I wrote something similar here: https://fmjlang.co.uk/blog/GroundBreakingLanguages.html
We agree on Algol, Lisp, Forth, APL, and Prolog. For ground-breaking functional language, I have SASL (St Andrews Static Language), which (just) predates ML, and for object oriented language, I have Smalltalk (which predates Self).
I also include Fortran, COBOL, SNOBOL (string processing), and Prograph (visual dataflow), which were similarly ground-breaking in different ways.
I don’t understand why self is placed in the list instead of smalltalk. Smalltalk came first, and Alan Key was the one who invented the “OOP” name.

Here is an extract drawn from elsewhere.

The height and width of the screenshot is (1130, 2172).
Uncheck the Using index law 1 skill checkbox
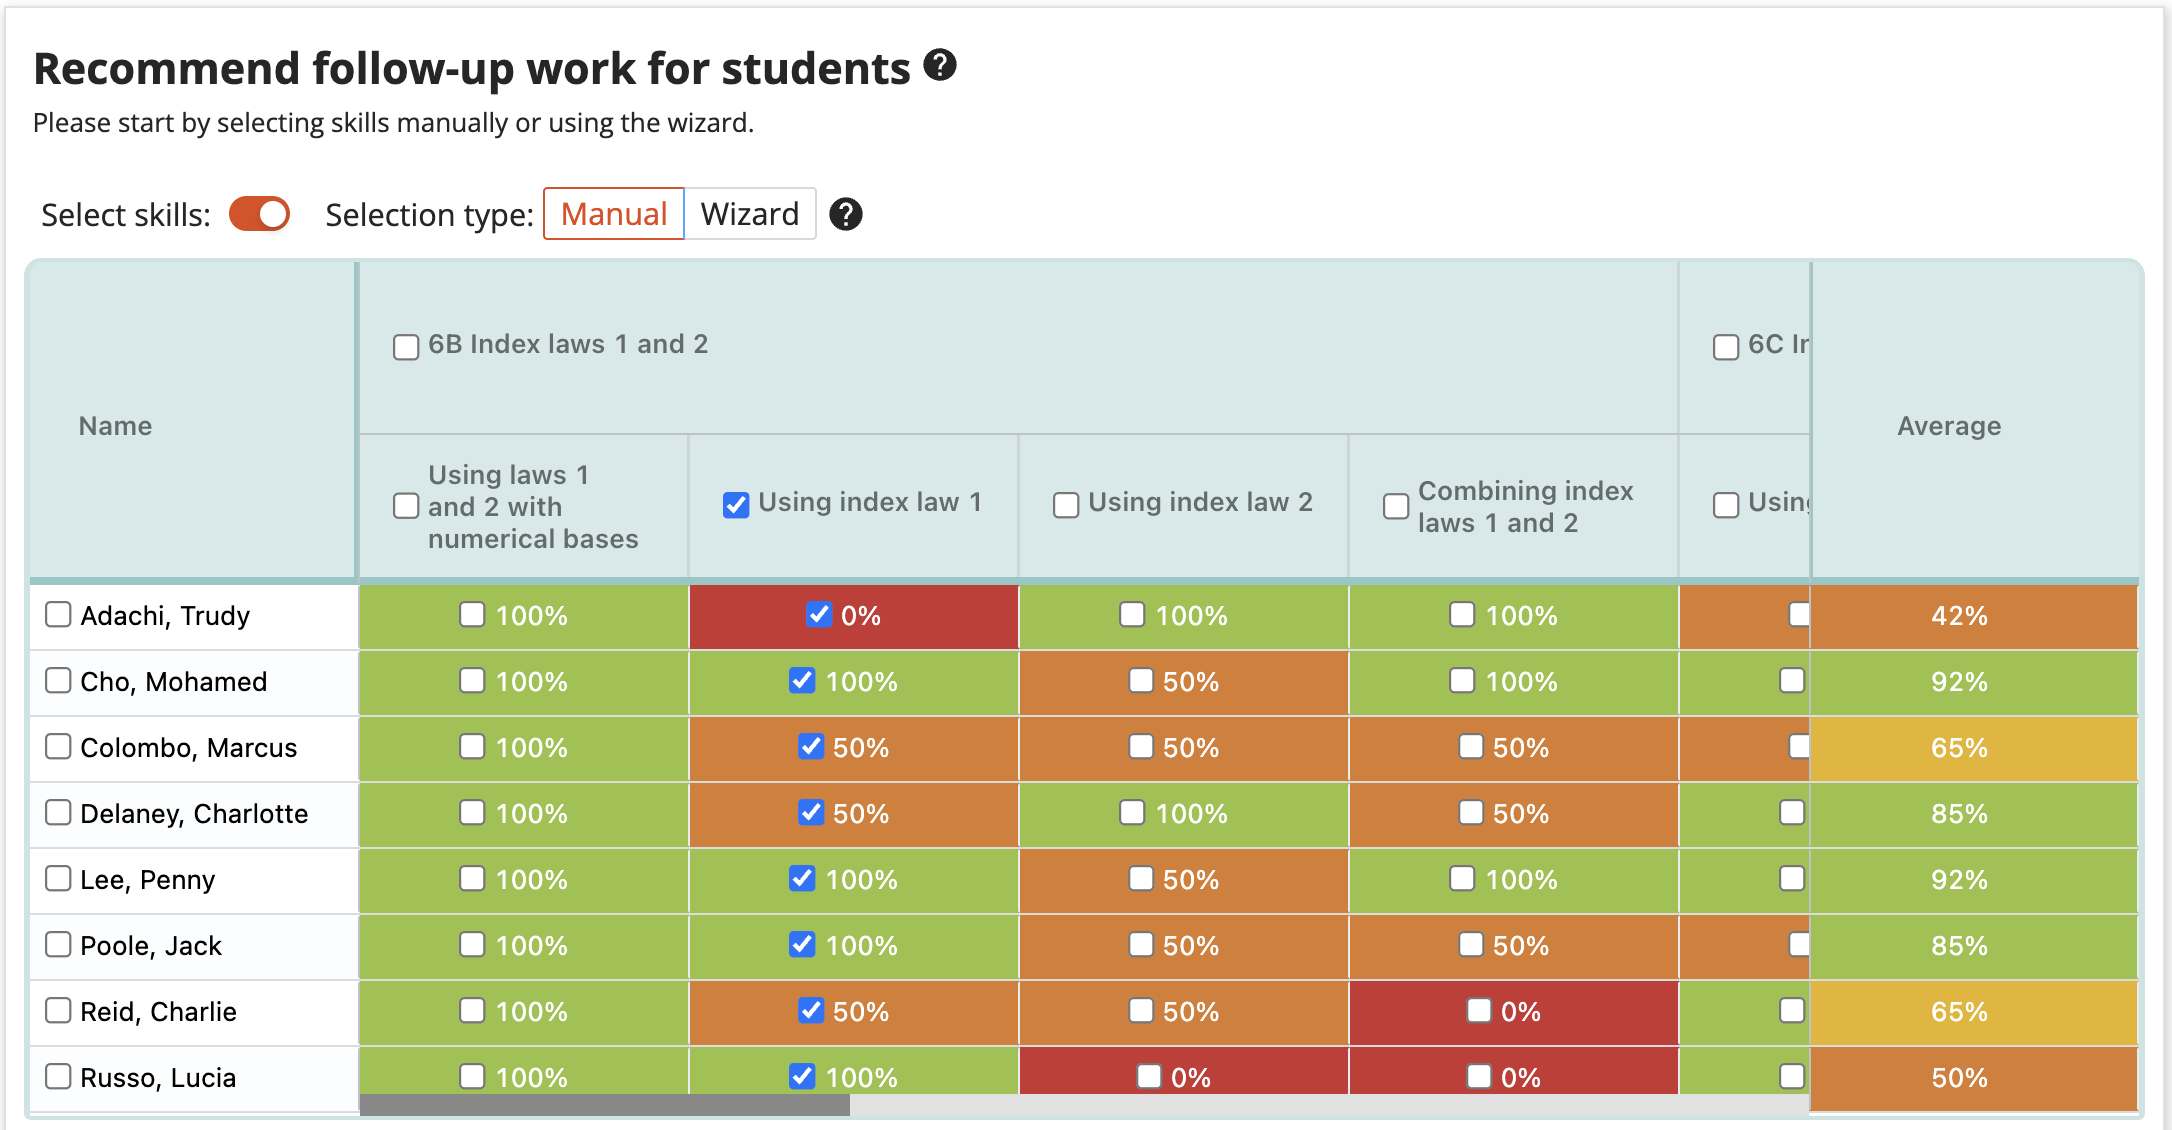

Also ML is seen as a child of Lisp.
I like your list better, mostly because of the inclusion of SNOBOL, which I never used, but was one of the first programming languages I read about as a young child after a book about it caught my attention at a public library book sale because of the funny name.
The only languages I was familiar with before this were BASIC, Logo, and a bit of 6502 assembly, though I had only used the latter by hand-assembly and calling it from BASIC following an example in the Atari BASIC manual[1].
Also, it's hard for me to imagine how anyone could make a list of ground-breaking programming languages that doesn't include Fortran and COBOL (or FLOW-MATIC as the source of many of its innovations).